Lloyd Kellam Remembers Cape Charles (and Ol’ Sud Bell)

"Sud" Bell c. 1940 (Hog Island Life, Yvonne Widgeon)

“Sud” Bell c. 1940 (Hog Island Life, Yvonne Widgeon)

(EDITOR’S NOTE:  The Cape Charles Historical Society has for more than a decade been recording oral histories of the area’s earlier days.  In 2002, as one in a series of lectures sponsored by the Cape Charles Library entitled “The Way We Were,” Cape Charles native Lloyd Kellam shared the following account.  In 2012, funded by a grant by the Virginia Foundation for the Humanities, the recording, along with 14 others, was transcribed. The Historical Society has now made it available for readers of the Wave.  All the transcriptions are also available for reading at the Museum.  

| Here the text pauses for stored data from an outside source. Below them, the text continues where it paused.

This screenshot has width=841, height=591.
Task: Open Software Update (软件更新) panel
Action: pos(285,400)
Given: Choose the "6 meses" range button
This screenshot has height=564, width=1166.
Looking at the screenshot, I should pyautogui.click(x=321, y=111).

This is Part 3 of Mr. Kellam’s reminiscences.  Click here to read Part 1 and click here for Part 2.)

December 8, 2013

I’m trying to bring back memories to people who lived here and describe what the town was like [if you] didn’t live here. But we had a dairy and I remember, I don’t think you got it all the time, but I remember him delivering milk in the horse and buggy. And there were cars, we had cars. I can remember when the cars parked catty corner in the streets. One other story that I forgot to tell you. Later on as I was walking down the street, Ray Lassiter came here with a music store. He had a store on Pine Street and moved it right next to your drugstore, right?

[Audience member:] Lloyd, at one time, you know, Dad moved down next to the Wilsons.

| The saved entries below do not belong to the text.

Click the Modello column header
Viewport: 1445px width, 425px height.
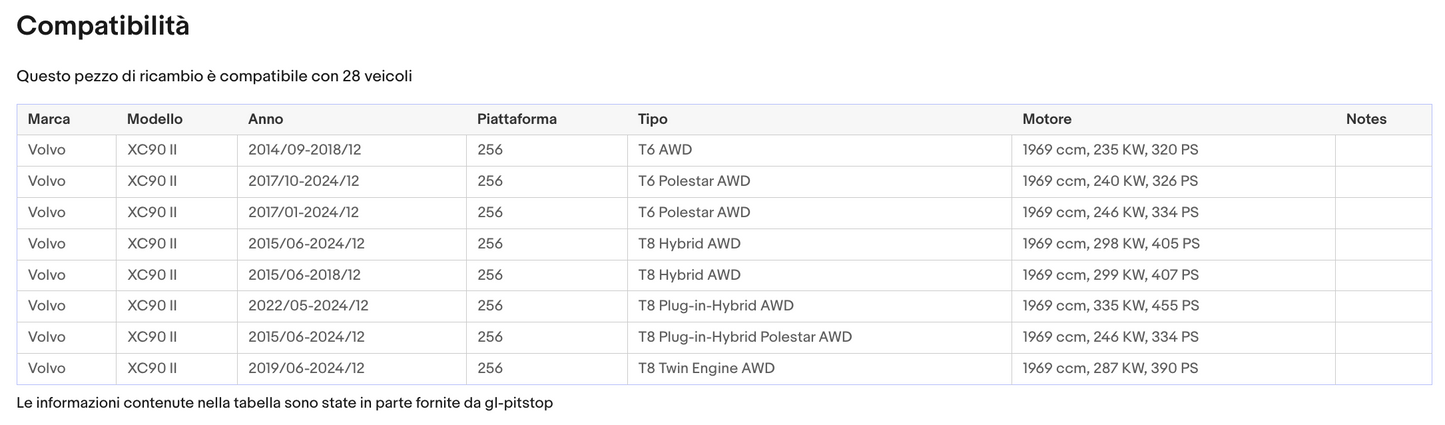(154, 119)
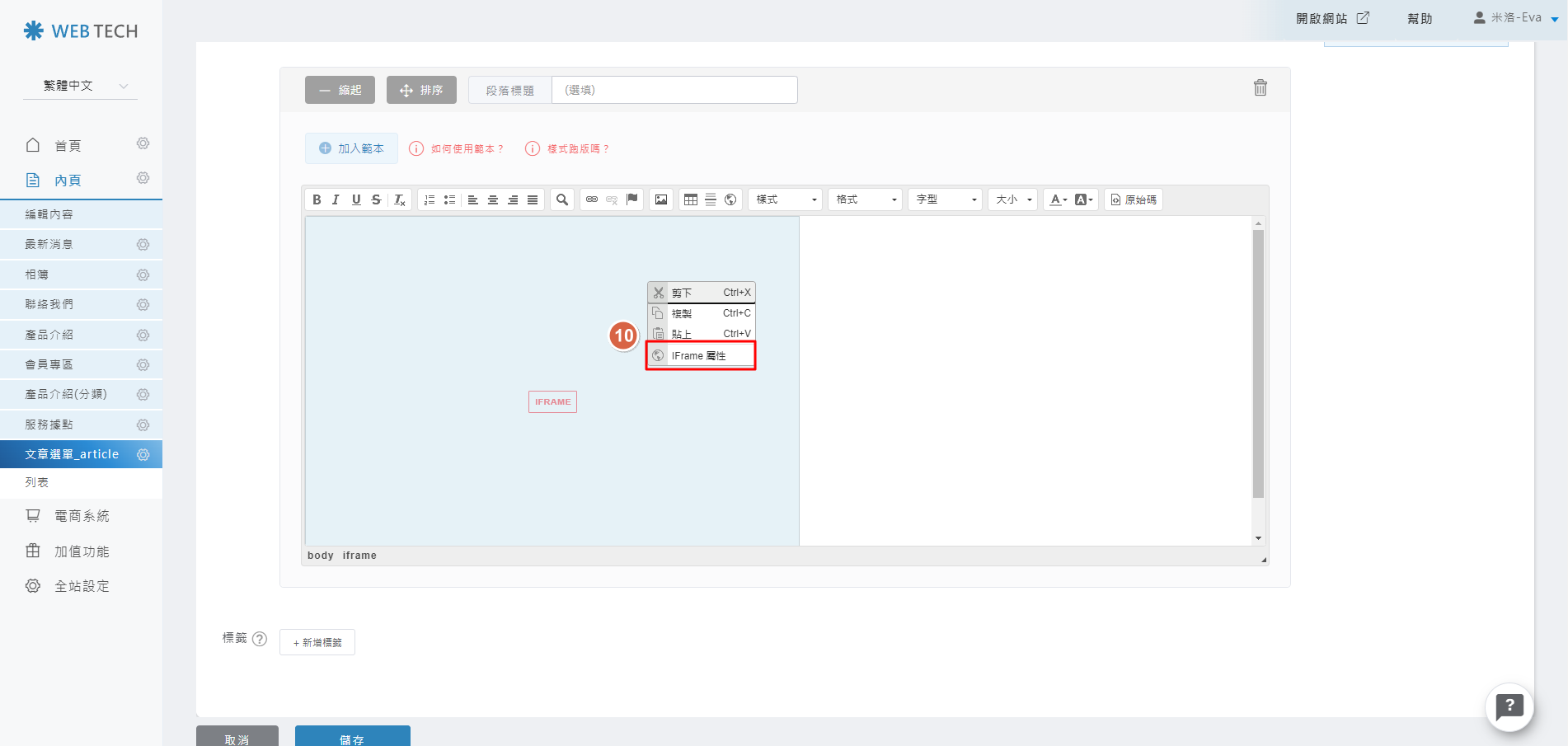The image size is (1568, 746).
Task: Click the 段落標題 input field
Action: 674,90
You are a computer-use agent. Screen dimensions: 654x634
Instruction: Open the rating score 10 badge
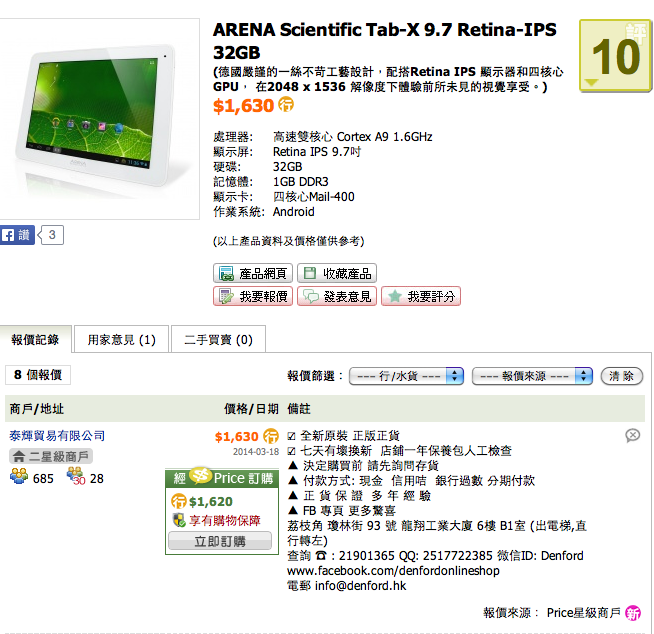(x=616, y=55)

Yes, he did. He had two stores at one time. The store next to the bank was Lloyd’s until he bought the store from Louis Getzel. For a period of about a year he ran both stores. But he renamed the one down the by the bank, “The Capital.” He sold that to Toad Ewell and a guy named Harry Johnson ran that for a time. Then Lloyd’s was up close to town.

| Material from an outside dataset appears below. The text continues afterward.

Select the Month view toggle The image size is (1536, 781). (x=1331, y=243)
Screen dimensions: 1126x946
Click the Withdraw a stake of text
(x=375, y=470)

Another story of when Daddy bought the store from Getzel — I smiled when I think of Miss Getzel because her little bulldog she had, she would never let me in the store to get any of that ice cream. I think the first ice cream I got was when Daddy bought it! I didn’t know this and I don’t know if anyone else does, but Mr. Getzel used to sell ice cream up and down the Shore and he put it on the train. He’d loaded ice cream on the train. He had these freezers in the back and all this ice cream ice, I guess, block ice and rock salt, and metal cans. He had freezers back there. But when Daddy bought the business from him, he filled every metal can full of ice cream before he left. I’ve never talked to you about this, but the worst thing he ever did to you, was Daddy had a halfway decent ice grinder down at the one down next to the bank, but the ice grinder he left Daddy at Getzel’s was just horrible. And that was my job, ground ice. If you had one of those hand grinders, it would kill you. [Read more…]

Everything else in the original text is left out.